В общем можно согласиться с утверждением вышеупомянутых авторов, что повышенное содержание лейкоцитов в экспримате простаты является достоверным признаком хронического простатита. Но всегда ли хронический простатит протекает с увеличением количества лейкоцитов в секрете? Продуктивные формы воспаления в железе, например, могут протекать при низком их содержании. Поэтому подсчет числа лейкоцитов в соке простаты не может быть надежным критерием наличия воспалительного процесса в предстательной железе и тем более характеризовать глубину и форму воспалительного процесса.
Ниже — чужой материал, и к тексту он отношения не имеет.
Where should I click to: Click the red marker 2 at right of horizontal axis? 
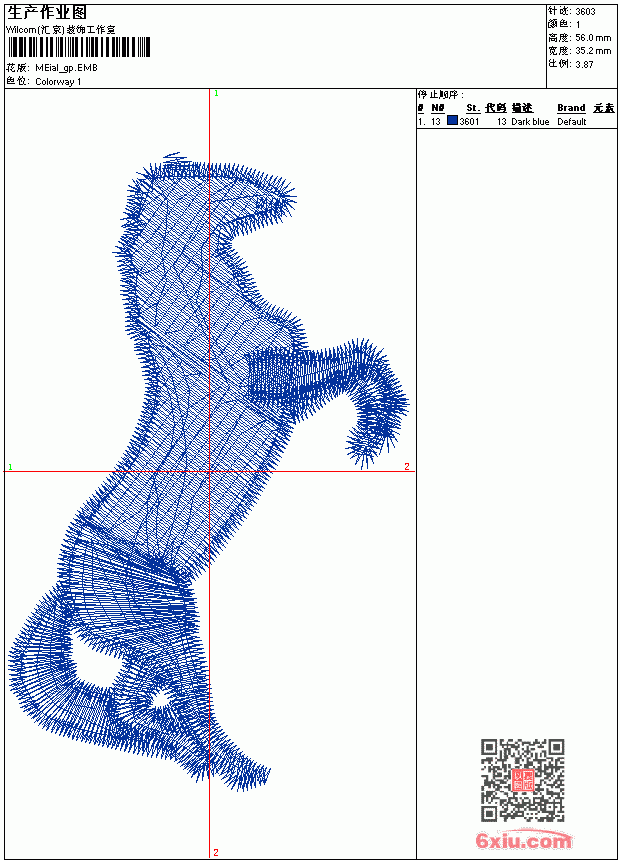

Люминесцентно-цитологический анализ секрета, базирующийся на изучении всех встречающихся в нем клеточных элементов (эпителий протоков, цилиндрические клетки секреторных отделов, клетки воспалительного инфильтрата) и их взаимоотношений, достаточно полно отражает характер и особенности распространения воспалительного процесса в железе, причем первый тип изменений секрета соответствует поражению только крупных выводных протоков, второй — всей железистой дольки, третий — только секреторных ее отделов.

Сопоставление данных анамнеза пальпаторного и эндоскопического обследования предстательной железы, с одной стороны, и результатов микроскопического (в том числе и люминесцентно-цитологического) исследования секрета предстательной железы показало, что при клинической картине хронического катарального простатита (отсутствие или малое количество субъективных симптомов, нерезко выраженные пальпаторные изменения в железе или их отсутствие, наличие признаков поражения крупных выводных протоков при эндоскопии) у 93,1% больных люминесцентно-цитологическое исследование выявило наличие первого типа цитологических изменений в секрете, т. е. воспалительное поражение крупных выводных протоков. При клинической картине фолликулярного простатита (выраженные субъективные симптомы и пальпаторные изменения в железе, среди которых особенно характерна неоднородность ее консистенции, сравнительно редкое обнаружение признаков поражения выводных протоков железы при эндоскопии) у 83% больных люминесцентно-цитологический анализ показал наличие третьего типа изменений секрета (т. е. поражения только секреторных отделов долек) и у 17%—второго типа изменений (т. е. воспалительного поражения всей дольки).

Таким образом, различным клиническим формам простатита соответствуют определенные, хотя и не строго однозначные, морфологические изменения в секрете предстательной железы, и наоборот. В сущности полной однозначности и не должно быть, так как вышеописанные формы могут переходить одна в другую или комбинироваться друг с другом, так что правильнее говорить о преобладании в железе той или иной формы поражения. Это явление неоднородности поражений может выражаться клинически, например, различной степенью изменений правой и левой долей железы. В таких случаях люминесцентно-цитологическое исследование секрета, полученного раздельно из правой и левой долей железы, позволяет получить интересные дополнительные данные к характеристике патологического процесса в ней. Наличие подобных дополнительных данных приближает исследователей к построению рациональной клинической классификации хронического простатита.